■ Goal ■
Copy the data from its start through the line holding "click(784, 615)", inclusive, keeping every line and offsetting each coordinate in the answers by 59.

■ Data for finding words and items on a page ■
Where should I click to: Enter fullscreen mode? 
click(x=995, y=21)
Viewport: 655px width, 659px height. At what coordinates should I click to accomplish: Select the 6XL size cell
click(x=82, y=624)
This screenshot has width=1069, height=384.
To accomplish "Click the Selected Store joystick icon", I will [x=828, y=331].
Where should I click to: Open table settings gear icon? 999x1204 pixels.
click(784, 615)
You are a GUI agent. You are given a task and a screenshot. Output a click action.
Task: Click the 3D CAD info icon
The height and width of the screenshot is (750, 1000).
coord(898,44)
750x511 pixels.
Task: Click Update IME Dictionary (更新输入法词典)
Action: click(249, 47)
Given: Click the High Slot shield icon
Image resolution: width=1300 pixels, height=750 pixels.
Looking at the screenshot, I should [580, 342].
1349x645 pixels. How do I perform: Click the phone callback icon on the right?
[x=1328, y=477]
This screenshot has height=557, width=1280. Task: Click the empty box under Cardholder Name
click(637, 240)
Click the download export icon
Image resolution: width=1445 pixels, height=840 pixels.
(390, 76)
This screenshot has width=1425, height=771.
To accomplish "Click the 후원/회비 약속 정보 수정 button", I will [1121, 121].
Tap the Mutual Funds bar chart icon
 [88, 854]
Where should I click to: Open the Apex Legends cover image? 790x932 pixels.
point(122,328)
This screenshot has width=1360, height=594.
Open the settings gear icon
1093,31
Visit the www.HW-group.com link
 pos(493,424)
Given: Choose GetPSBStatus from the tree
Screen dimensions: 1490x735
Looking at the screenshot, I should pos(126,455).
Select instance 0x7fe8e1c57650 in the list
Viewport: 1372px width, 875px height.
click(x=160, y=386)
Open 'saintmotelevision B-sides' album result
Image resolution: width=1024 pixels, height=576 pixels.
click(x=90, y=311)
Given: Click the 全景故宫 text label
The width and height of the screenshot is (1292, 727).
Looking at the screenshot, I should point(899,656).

■ Correct answer ■
Where should I click to: Enter fullscreen mode? 
click(x=1054, y=80)
Viewport: 655px width, 659px height. At what coordinates should I click to accomplish: Select the 6XL size cell
click(x=141, y=683)
This screenshot has width=1069, height=384.
To accomplish "Click the Selected Store joystick icon", I will [x=887, y=390].
Where should I click to: Open table settings gear icon? 999x1204 pixels.
click(843, 674)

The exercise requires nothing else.